Return the listing word for word, starting at the line that contains "Select the Personal/Company Website option" and continuing through the end of the listing, but leave out the pictures.

- - - - - - -

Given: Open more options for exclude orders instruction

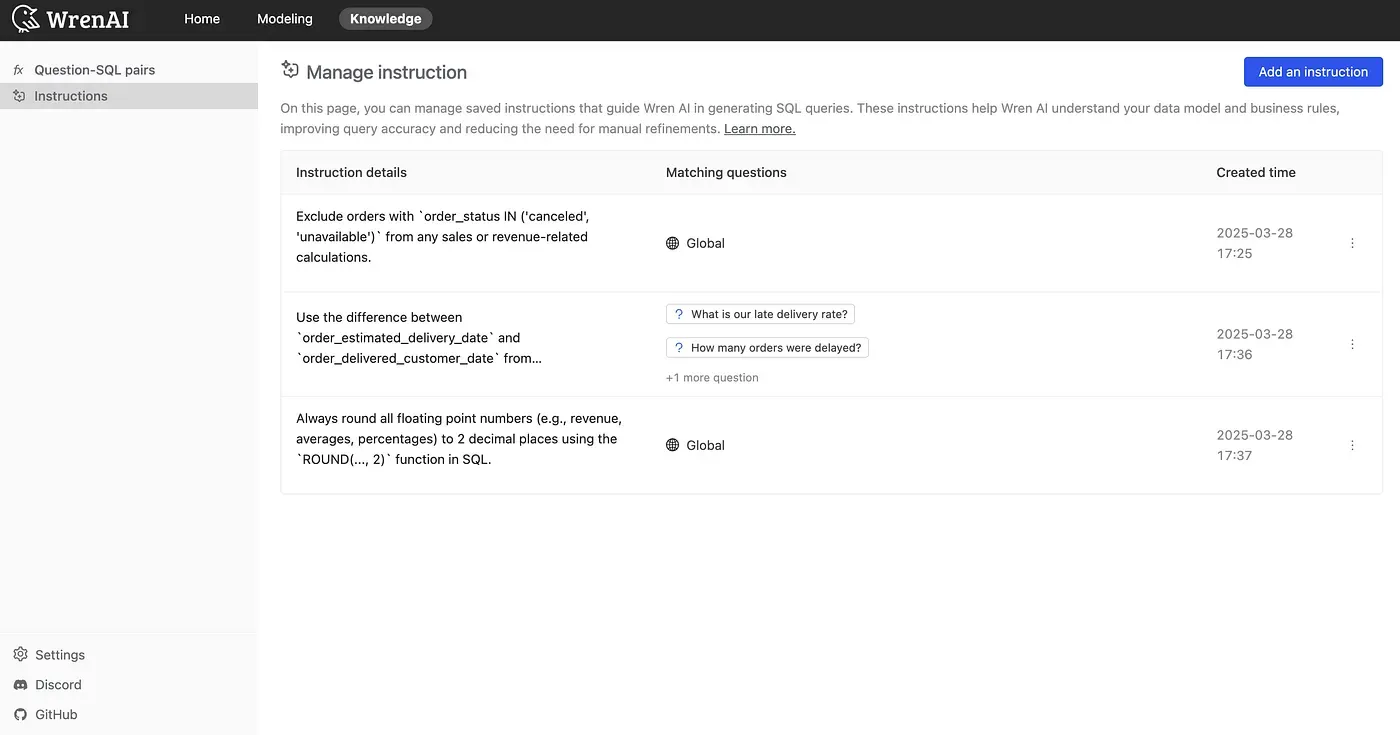Looking at the screenshot, I should tap(1352, 243).
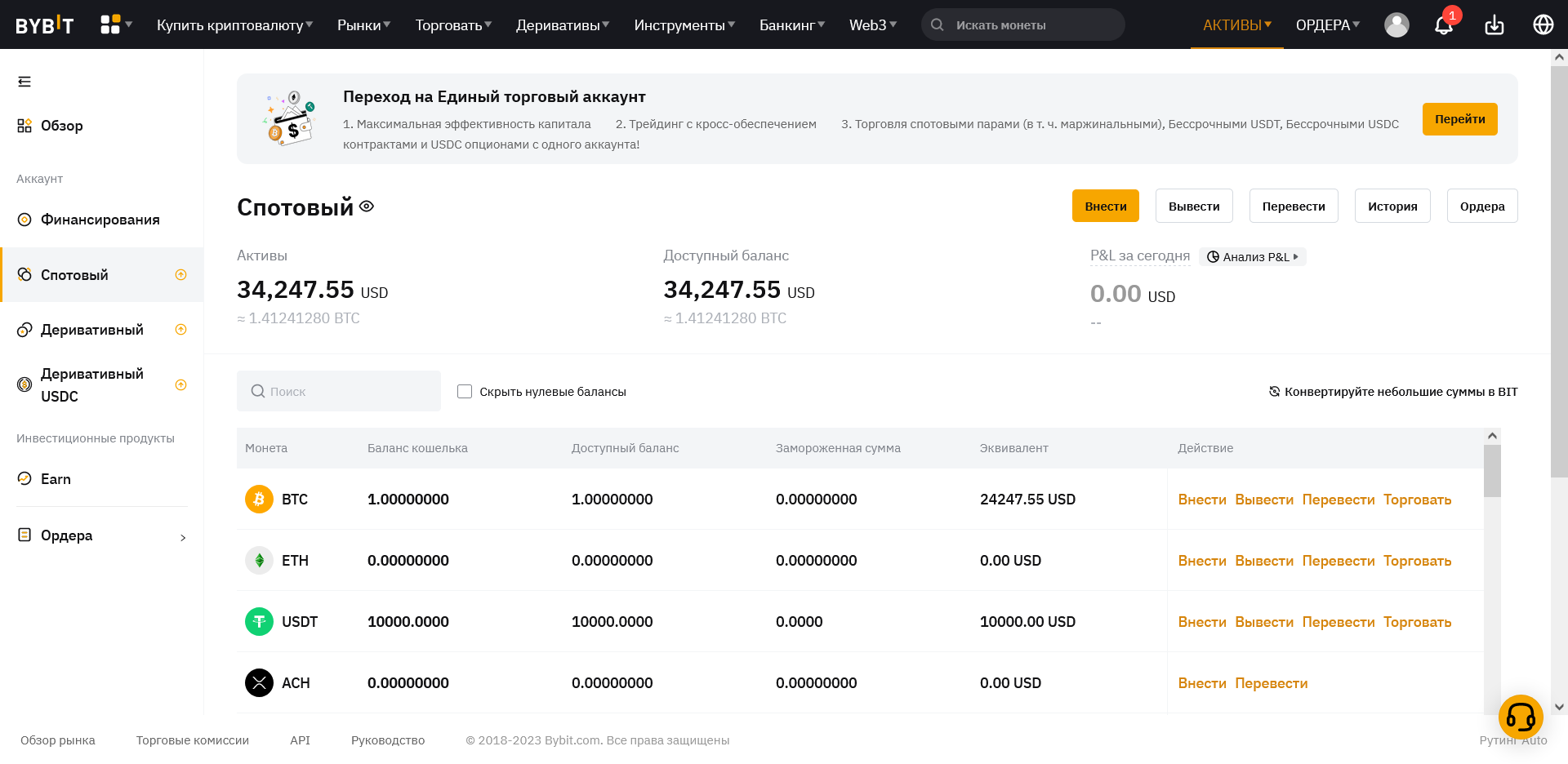This screenshot has height=764, width=1568.
Task: Open the customer support headset chat
Action: pyautogui.click(x=1520, y=717)
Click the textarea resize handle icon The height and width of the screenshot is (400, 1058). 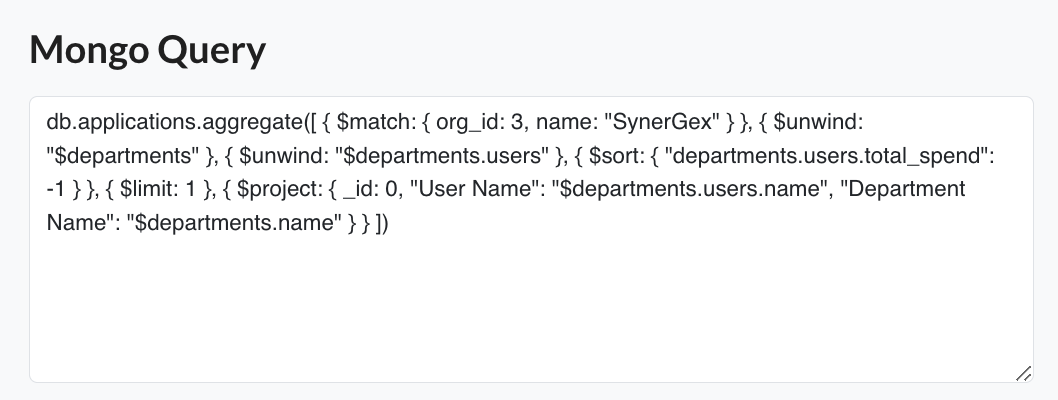[x=1023, y=373]
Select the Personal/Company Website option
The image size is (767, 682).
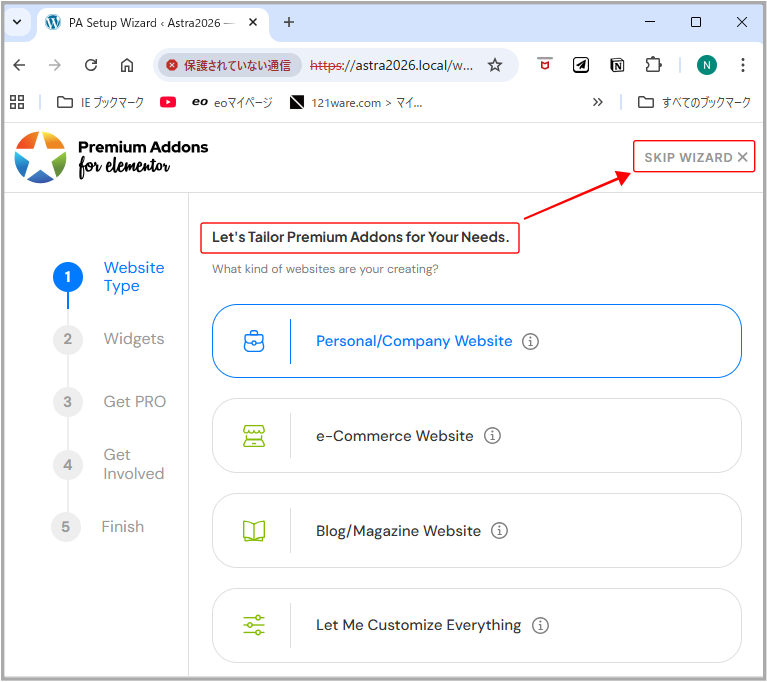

- - - - - - -

• Full answer:
Select the Personal/Company Website option
The image size is (767, 682).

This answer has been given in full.